Esse movimento de trazer a comunidade de um município pequeno e de alta vulnerabilidade social para dentro da escola só foi possível quando a gestão começou a investir na ideia de pertencimento, ou seja, mostrar que todas as pessoas pertencem à escola e que esta, por sua vez, pertence à comunidade.
Formação para a inovação
Para que todos esses processos sejam possíveis, é imprescindível que os educadores estejam alinhados e comprometidos com a inovação. Assim, torna-se igualmente importante que as formações continuadas sejam pautadas e estejam alinhadas com as inovações em estrutura, currículo, metodologia e interseccionalidades, ou seja, a conexão da escola com a comunidade escolar e demais redes, como a rede municipal de ensino, por exemplo, no caso de uma escola pública municipal.

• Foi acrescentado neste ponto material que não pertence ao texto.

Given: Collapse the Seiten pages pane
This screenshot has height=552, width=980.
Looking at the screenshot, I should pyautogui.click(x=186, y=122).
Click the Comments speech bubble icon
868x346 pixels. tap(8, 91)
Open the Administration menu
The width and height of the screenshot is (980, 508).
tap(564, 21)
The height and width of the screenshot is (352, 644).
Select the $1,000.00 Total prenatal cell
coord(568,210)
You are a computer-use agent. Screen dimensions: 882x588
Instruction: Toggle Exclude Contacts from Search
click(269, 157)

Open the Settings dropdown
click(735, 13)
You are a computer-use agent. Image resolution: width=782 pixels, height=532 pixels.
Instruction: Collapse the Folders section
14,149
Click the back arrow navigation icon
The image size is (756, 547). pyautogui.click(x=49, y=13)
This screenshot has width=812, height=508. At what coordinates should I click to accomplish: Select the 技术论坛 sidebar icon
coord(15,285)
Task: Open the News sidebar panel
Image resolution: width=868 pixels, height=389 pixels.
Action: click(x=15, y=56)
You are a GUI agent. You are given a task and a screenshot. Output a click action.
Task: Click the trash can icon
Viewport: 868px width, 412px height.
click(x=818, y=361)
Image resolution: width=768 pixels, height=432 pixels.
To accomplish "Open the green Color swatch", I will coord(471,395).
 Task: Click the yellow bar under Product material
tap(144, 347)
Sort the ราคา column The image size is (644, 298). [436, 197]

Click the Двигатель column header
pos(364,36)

No plano estratégico da formação continuada, é necessário observar algumas questões, como explica Alcielle. Uma delas é a garantia de um espaço-tempo de formação, detalhando os pontos prioritários a serem debatidos para cada momento do ano letivo. Isso implica considerar todas as dimensões da escola, que vão desde a aprendizagem dos estudantes até o próprio repertório do professor e suas necessidades enquanto profissional, como espaços de troca de boas práticas, momentos de escuta qualificada entre pares, entre outras.
“Tudo o que se fala sobre inovação educativa na escola precisa ter coerência e correspondência com a inovação educativa na formação continuada. E quem une esses dois polos de inovação educativa é o gestor escolar. Se estou inovando em relação a momentos de escrita criativa para aumentar o engajamento na escrita dos estudantes, preciso ter processos de escrita e autoria com os professores para que eles sejam mediadores e facilitadores disso, por exemplo.”
Planejamento ideal para cada contexto
Mais do que simplesmente fazer o que todo mundo faz ou seguir receitas prontas, inovar na educação não significa mudar tudo, mas sim identificar o que cada escola, com suas especificidades, precisa em cada momento. Diante da possibilidade de inovações sustentadas, que não mudam o que é estruturante, e inovações disruptivas, que rompem com a estruturação tradicional de uma escola, cabe à gestão avaliar qual processo renderá os melhores resultados e quais são os métodos para chegar aos resultados esperados. Por isso, Alcielle defende que toda e qualquer inovação demande um estudo de cenário.